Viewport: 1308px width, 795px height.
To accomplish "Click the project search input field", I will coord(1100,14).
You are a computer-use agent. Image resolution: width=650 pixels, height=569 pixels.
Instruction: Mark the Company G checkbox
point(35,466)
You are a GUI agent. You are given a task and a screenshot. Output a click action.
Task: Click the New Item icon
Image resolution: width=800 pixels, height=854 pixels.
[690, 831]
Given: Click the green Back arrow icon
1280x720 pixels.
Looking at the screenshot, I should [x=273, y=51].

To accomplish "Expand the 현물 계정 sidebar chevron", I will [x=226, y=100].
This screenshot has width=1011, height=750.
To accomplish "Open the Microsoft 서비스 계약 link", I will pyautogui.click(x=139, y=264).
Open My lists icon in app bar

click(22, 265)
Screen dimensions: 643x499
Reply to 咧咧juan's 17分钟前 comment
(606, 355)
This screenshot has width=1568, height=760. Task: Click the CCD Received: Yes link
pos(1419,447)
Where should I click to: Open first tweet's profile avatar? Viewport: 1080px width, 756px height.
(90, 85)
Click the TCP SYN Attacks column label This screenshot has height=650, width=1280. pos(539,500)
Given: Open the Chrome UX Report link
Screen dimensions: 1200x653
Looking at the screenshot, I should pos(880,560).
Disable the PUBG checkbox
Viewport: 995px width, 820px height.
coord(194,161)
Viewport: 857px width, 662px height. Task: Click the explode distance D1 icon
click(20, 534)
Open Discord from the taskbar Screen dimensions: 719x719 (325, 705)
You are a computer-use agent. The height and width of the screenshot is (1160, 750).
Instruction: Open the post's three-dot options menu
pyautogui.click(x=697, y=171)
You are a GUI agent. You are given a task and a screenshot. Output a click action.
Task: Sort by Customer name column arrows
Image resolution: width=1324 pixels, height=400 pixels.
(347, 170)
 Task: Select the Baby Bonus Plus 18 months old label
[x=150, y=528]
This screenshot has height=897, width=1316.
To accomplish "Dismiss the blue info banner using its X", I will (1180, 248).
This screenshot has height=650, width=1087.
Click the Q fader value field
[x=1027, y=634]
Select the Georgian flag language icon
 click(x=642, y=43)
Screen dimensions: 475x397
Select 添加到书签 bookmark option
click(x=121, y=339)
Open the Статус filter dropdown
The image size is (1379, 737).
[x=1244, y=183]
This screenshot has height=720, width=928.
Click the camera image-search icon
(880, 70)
────────────────────────────────────────
* _Task requirements_
Look above for the line with "Disable the PUBG checkbox" and the line with "Open Discord from"; transcribe both and all lines in between, exactly, and nothing else.

* _Task response_
Disable the PUBG checkbox
Viewport: 995px width, 820px height.
coord(194,161)
Viewport: 857px width, 662px height. Task: Click the explode distance D1 icon
click(20, 534)
Open Discord from the taskbar Screen dimensions: 719x719 (325, 705)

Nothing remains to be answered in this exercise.